The Traumatic Origins of Modern Thai and Vietnamese Historical Writing

River Books in Bangkok has just published a new volume entitled, Southeast Asian Historiography, Unravelling the Myths: Essays in Honour of Barend Jan Terwiel. The first chapter is an essay by Thongchai Winichakul called “Siam’s Colonial Condition and the Birth of Thai History.”

The argument of this essay is that modern Thai historical writing emerged in the years after the humiliation of 1893, when French gunboats sailed up the Chaophraya and King Chulalongkorn was compelled to sign a treaty in which Siam gave up land to the French.

Thongchai contends that the elite at that time “projected perceptions of colonial threats and the struggle for independence as shared among the elite at the time retrospectively to the entire past of Siam” (38).

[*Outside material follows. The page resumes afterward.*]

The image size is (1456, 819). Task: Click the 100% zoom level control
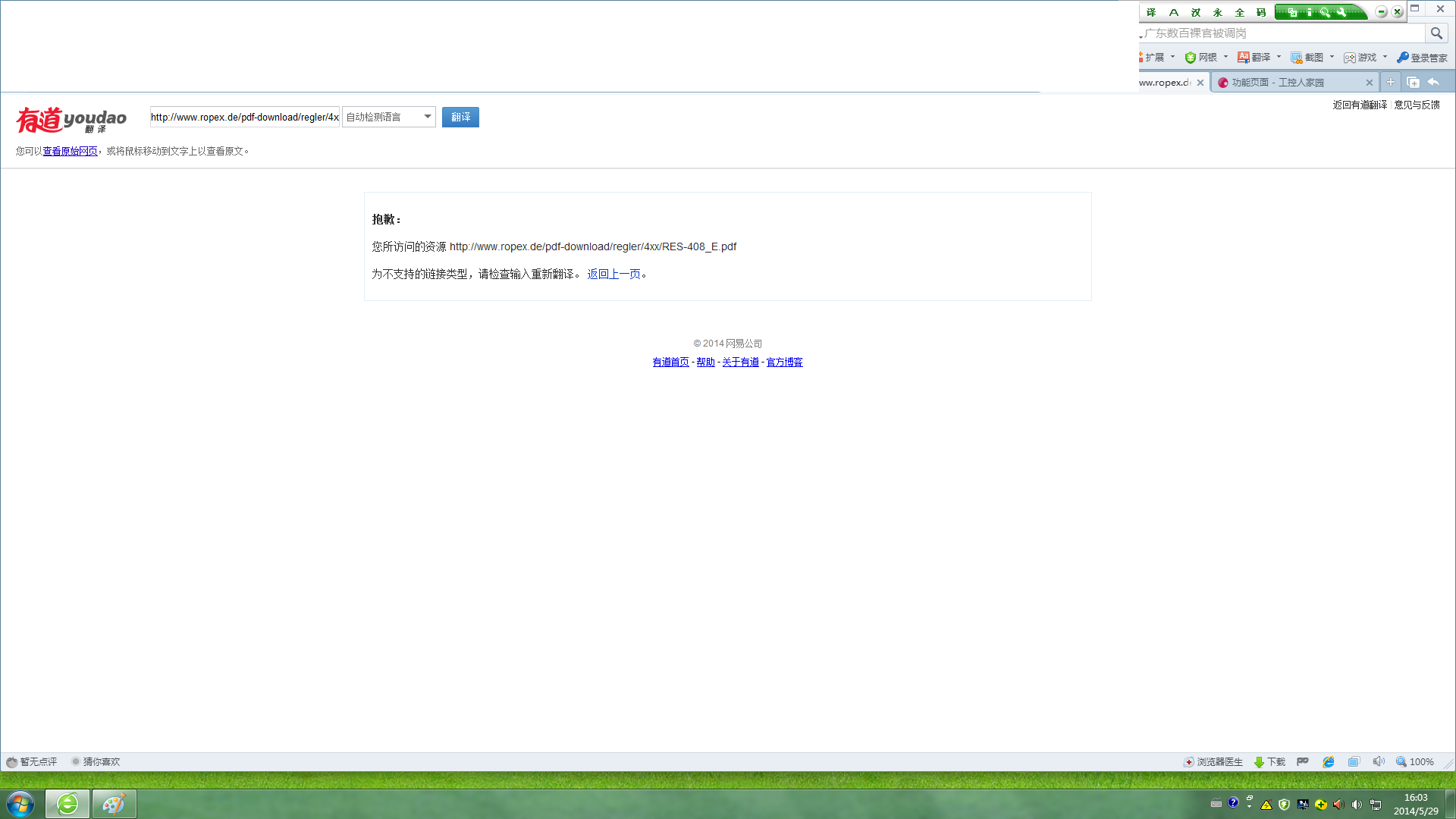[x=1415, y=762]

Hence, while the purpose of the chronicle tradition in Siam prior to the twentieth century had been to depict rulers as moral exemplars or righteous rulers, regardless of their ethnicity or nationality, “The new historiography in the early twentieth century appropriated the royal chronicles and turned them into a narrative of struggles for national independence” (35).

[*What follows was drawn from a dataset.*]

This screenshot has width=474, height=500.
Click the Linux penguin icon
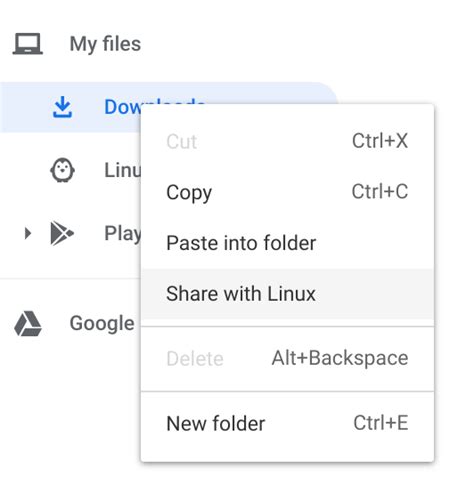(62, 170)
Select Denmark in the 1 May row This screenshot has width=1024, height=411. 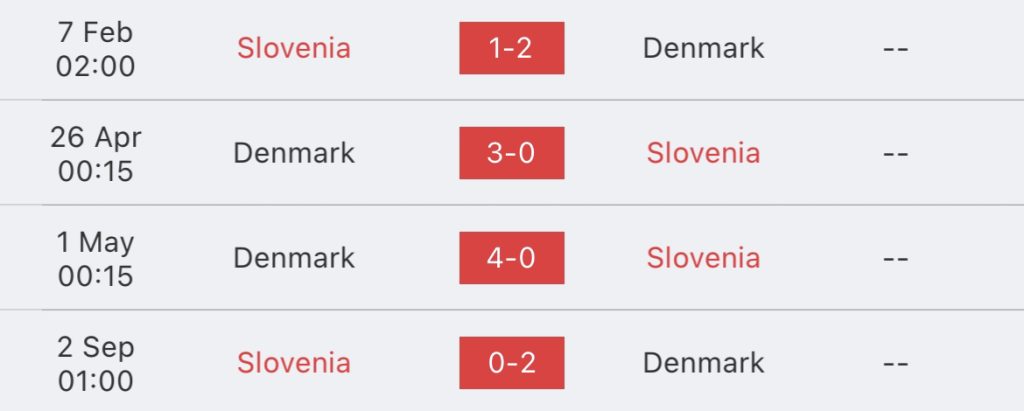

Thongchai’s essay is much more complex and nuanced than this, but the above comments point to the gist of his paper.

While this essay is very good on its own, I particularly liked it because it demonstrates that modern Thai historical writing emerged in very similar conditions, and took a similar form, to modern Vietnamese historical writing.

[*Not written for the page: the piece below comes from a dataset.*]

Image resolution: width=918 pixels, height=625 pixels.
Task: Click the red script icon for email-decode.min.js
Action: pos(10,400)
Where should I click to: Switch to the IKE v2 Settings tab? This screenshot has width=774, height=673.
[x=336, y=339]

One of Thongchai’s points is that scholars today are no longer aware of the sense of trauma which the elite in the early twentieth century felt, in part because historians today believe the triumphant historical narrative which they produced, a narrative which was written in part to hide or assuage their fear and humiliation. As a result, historians today cannot see how this sense of trauma influenced the way in which they re-wrote (or invented) Siamese history. This is what Thongchai convincingly demonstrates in his essay.

I would argue that this is also the case with Vietnam. There are many historical writings from the early twentieth century which have still not received scholarly attention, and they were written by a similarly traumatized elite, who likewise sought to create a new history which would hide or assuage their fear and humiliation, in this case at being conquered and colonized.

As is the case in Thailand, Vietnamese historians have been willing to believe the new ideas that were created at that time. Again like in Thailand, these new ideas consisted of triumphant narratives about “struggles for national independence” which were re-worked from chronicles about the moral qualities of rulers, irrespective of their ethnicity/nationality (such as Triệu Đà).

Hence, there is a Vietnamese version of Thongchai’s article which is waiting to be researched and written.